▶ THE TASK:
Pull out every line of the material below that contains the word "Gawain", and copy each one in full.

━━━━━━━━━━

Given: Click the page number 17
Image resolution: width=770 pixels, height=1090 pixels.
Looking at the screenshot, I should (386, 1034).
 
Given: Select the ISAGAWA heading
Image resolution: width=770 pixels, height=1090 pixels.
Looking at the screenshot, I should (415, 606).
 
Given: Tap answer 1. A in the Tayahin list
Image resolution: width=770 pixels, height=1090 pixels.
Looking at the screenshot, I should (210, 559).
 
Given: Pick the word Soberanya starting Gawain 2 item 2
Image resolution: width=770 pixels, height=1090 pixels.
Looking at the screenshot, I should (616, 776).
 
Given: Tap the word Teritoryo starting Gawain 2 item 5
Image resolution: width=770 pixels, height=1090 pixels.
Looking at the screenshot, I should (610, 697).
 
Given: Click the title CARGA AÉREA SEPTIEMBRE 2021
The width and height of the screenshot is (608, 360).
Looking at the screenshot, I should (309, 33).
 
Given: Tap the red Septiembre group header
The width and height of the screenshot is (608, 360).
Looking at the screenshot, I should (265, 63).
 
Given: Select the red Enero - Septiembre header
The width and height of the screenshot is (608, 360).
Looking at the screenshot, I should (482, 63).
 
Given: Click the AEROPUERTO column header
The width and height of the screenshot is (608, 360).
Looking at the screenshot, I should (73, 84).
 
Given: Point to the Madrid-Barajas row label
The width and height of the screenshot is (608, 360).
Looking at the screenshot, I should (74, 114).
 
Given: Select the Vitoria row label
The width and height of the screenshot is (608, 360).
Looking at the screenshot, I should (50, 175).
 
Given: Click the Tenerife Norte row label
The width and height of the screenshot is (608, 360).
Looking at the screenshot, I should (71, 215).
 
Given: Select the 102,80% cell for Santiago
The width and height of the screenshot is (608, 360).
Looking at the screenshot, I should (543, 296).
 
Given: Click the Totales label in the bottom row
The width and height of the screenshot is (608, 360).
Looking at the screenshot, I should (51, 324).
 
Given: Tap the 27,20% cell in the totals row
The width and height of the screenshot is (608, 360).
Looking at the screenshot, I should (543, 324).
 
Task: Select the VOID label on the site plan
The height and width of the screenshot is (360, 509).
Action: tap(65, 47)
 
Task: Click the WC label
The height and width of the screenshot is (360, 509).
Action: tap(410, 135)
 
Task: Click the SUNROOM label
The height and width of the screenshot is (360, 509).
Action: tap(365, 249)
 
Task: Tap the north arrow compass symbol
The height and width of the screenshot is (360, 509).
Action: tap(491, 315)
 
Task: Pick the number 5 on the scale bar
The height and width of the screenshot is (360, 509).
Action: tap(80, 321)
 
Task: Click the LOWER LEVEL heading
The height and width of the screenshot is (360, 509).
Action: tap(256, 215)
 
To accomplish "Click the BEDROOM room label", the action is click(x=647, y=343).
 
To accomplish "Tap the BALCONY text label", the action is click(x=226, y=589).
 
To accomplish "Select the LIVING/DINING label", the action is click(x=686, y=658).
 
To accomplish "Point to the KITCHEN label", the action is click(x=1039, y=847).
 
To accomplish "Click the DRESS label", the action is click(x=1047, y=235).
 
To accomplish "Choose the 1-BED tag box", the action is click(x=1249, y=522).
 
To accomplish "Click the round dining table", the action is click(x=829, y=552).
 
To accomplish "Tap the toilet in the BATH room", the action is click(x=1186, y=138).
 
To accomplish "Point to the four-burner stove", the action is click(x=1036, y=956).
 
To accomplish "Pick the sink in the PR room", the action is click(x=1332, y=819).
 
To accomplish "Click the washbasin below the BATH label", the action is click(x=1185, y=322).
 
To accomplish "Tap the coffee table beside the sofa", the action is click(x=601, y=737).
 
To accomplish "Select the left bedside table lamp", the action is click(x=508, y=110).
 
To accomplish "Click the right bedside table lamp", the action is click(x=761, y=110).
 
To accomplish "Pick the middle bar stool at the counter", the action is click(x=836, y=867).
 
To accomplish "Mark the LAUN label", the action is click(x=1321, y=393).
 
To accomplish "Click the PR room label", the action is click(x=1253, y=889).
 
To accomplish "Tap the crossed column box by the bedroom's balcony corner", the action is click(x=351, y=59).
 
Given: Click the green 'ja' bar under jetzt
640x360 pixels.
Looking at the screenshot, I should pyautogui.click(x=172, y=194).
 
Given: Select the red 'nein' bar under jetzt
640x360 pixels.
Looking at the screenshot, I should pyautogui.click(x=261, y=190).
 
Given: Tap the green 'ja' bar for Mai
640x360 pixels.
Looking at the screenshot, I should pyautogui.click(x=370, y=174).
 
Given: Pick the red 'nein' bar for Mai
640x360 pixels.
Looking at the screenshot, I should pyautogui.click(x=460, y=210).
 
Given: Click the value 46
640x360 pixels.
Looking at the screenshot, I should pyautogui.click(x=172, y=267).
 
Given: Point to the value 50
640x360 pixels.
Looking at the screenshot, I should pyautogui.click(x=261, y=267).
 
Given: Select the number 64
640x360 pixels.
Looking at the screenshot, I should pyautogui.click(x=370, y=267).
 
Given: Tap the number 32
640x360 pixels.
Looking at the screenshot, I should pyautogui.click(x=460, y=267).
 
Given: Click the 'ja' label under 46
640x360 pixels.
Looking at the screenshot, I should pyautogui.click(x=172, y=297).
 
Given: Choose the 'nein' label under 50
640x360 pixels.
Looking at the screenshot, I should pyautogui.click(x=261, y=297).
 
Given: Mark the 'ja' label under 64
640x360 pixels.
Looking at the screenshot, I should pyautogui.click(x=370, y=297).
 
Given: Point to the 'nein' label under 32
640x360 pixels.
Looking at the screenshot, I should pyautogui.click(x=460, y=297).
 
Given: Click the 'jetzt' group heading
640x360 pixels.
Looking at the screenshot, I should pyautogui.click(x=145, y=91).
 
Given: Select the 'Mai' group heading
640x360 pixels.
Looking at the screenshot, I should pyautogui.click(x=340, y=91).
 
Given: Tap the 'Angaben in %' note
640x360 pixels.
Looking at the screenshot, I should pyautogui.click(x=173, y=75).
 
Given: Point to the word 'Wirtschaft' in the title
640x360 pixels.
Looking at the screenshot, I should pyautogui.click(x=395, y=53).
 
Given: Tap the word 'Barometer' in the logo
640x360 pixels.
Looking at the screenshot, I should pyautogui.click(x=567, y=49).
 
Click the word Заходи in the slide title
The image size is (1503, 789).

━━━━━━━━━━

▶ FULL ANSWER:
Given: Pick the word Soberanya starting Gawain 2 item 2
Given: Tap the word Teritoryo starting Gawain 2 item 5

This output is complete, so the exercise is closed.